- YOUR OBJECTIVE: In the listing below, the lines starting at the line with "This screenshot has height=787, width=1769." and ending at the line with "the 充值 recharge" are to be output verbatim. Images stay out of the copy.

- DATA TO USE:
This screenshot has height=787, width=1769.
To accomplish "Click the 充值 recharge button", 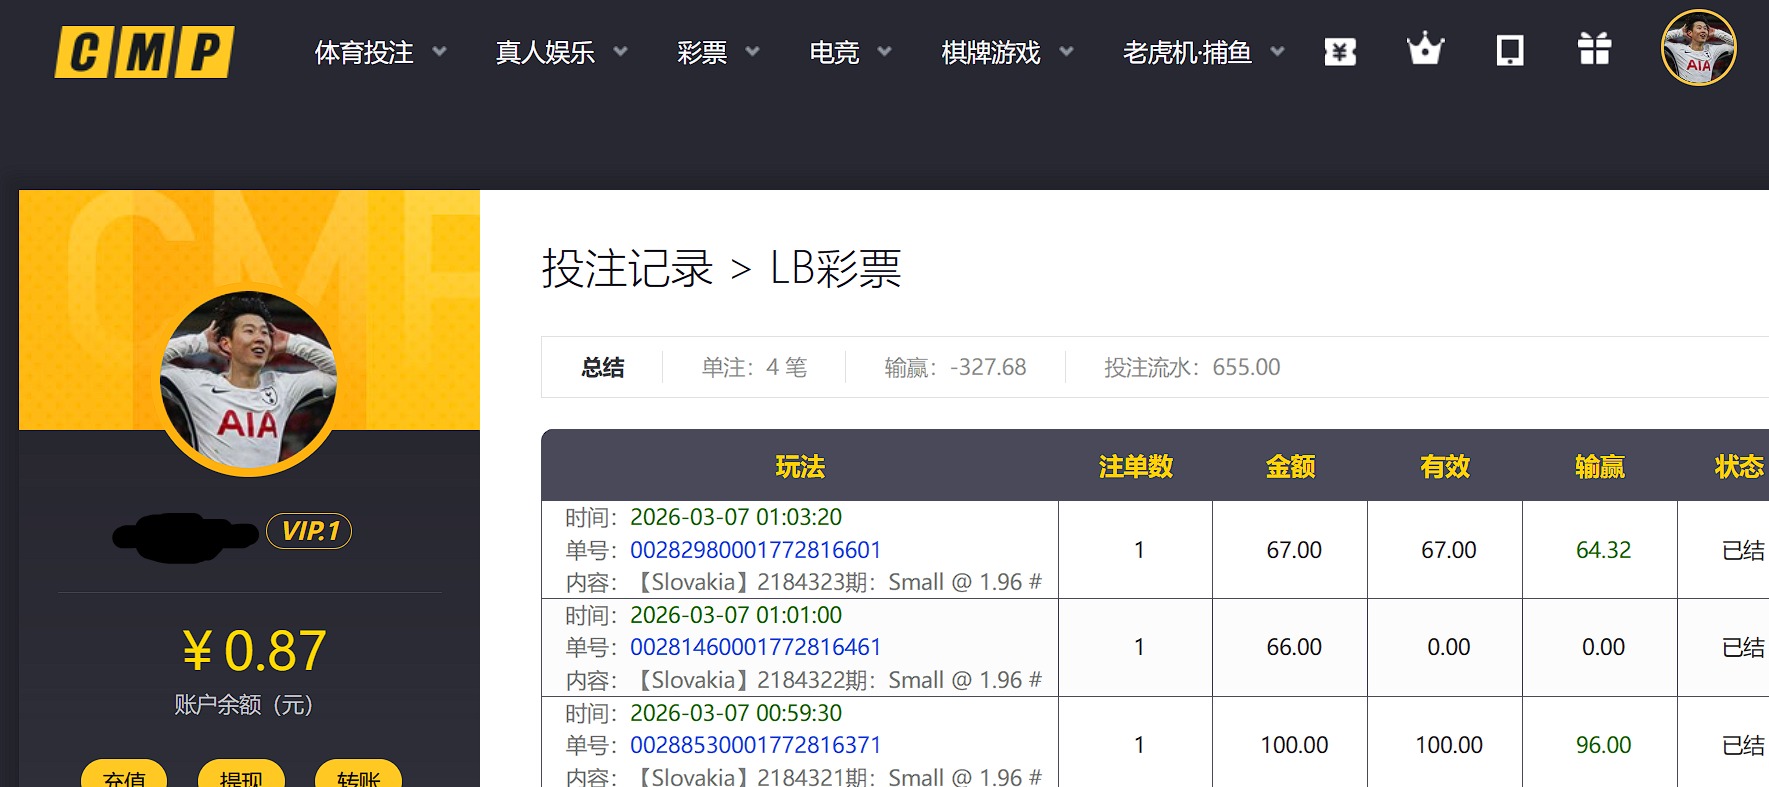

---

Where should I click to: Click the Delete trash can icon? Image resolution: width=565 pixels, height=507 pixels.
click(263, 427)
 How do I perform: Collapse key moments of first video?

* * *

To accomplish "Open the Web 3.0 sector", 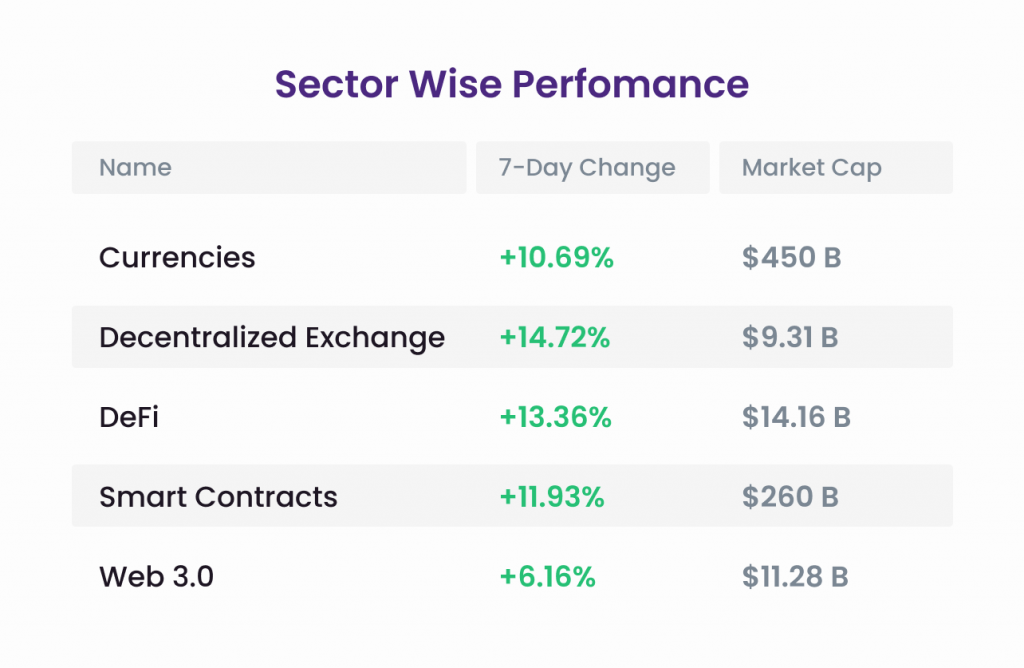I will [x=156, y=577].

- SOLUTION TO THIS EXERCISE:
This screenshot has height=787, width=1769.
To accomplish "Click the 充值 recharge button", 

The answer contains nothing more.